When recognition is started and there is no speech detected for noInputTimeoutMs milliseconds, the recognizer will terminate the recognition operation.


recognitionTimeoutMs

OPTIONAL

Type: integer > 0
Default: 10000 (ms)

When playback of prompts ends and there is no match for recognitionTimeoutMs milliseconds, the recognizer will terminate the recognition operation.


confidenceThreshold

OPTIONAL

Type: float range 0.0-1.0
Default: 0.4

When a recognition resource recognizes a spoken phrase, it associates a confidence level with that match. Parameter confidenceThreshold specifies what confidence level is considered a successful match.


sensitivityLevel

OPTIONAL

Type: float range 0.0-1.0
Default: 0.5

The speech recognizer supports a variable level of sound sensitivity. The sensitivityLevel attribute allows for filtering out background noise, so it is not mistaken for speech. A higher value means higher sensitivity to background noise increasing the chances of background noise being interpreted as speech. A lower value means lower sensitivity to background noise increasing the chances of lower speech volumes being interpreted as background noise.


speechCompleteTimeoutMs

OPTIONAL

Type: integer > 0
Default: 1000 (ms)

Parameter speechCompleteTimeoutMs specifies the length of silence required following user speech before the speech recognizer finalizes a result. This timeout applies when the recognizer currently has a complete match against an active grammar. Reasonable speech complete timeout values are typically in the range of 0.3 seconds to 1.0 seconds.


speechIncompleteTimeoutMs

OPTIONAL

Type: integer > 0
Default: 2000 (ms)

Parameter speechIncompleteTimeoutMs specifies the length of silence following user speech after which a recognizer finalizes a result.
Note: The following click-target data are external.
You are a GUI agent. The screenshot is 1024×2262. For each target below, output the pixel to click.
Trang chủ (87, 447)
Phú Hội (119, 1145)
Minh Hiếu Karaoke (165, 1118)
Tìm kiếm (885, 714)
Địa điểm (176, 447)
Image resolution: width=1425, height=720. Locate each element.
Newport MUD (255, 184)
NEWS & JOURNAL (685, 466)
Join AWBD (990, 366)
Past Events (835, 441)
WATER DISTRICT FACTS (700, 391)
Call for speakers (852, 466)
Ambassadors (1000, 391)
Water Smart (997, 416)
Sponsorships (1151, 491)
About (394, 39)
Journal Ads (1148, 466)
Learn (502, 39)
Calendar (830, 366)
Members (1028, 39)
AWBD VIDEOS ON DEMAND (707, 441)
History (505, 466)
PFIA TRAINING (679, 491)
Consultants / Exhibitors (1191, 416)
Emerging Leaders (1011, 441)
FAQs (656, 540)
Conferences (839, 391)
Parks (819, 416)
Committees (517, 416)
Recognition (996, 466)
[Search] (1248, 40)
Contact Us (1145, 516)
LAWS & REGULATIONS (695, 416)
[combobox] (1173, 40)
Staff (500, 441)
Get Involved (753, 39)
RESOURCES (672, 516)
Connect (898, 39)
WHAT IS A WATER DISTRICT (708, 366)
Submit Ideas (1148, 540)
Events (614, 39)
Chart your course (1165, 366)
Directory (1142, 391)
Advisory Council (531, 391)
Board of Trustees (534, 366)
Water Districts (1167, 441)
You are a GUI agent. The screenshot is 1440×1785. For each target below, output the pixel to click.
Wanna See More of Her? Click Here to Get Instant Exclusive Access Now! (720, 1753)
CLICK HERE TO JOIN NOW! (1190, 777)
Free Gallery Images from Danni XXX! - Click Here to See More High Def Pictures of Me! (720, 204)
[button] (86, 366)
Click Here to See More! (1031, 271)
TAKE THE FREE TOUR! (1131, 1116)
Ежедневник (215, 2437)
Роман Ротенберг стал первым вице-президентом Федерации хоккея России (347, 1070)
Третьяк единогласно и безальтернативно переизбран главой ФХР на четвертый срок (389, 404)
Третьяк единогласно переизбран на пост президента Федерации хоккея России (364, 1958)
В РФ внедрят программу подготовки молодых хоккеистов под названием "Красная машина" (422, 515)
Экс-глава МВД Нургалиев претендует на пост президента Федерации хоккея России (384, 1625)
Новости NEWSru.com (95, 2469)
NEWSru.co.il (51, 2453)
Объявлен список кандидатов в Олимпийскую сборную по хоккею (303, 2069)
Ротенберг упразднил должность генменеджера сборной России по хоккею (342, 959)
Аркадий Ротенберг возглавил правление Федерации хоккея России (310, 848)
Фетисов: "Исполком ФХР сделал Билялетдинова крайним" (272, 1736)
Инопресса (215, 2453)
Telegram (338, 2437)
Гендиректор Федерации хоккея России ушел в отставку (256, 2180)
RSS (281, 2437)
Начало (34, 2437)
This timeout applies when the speech prior to the silence is an incomplete match of all active grammars. Timeout speechIncompleteTimeoutMs is usually longer than speechCompleteTimeoutMs to allow users to pause mid-utterance.


privacyMode

OPTIONAL

Type: boolean
Default: false

Indicates if the response will contain sensitive information which should be hidden. When set to true, the contents of the recognitionResult attribute will be replaced with the string "xxxxx" in the logs. It's important to note that privacyMode is set at the command level, meaning it will not be inherited by any nested commands.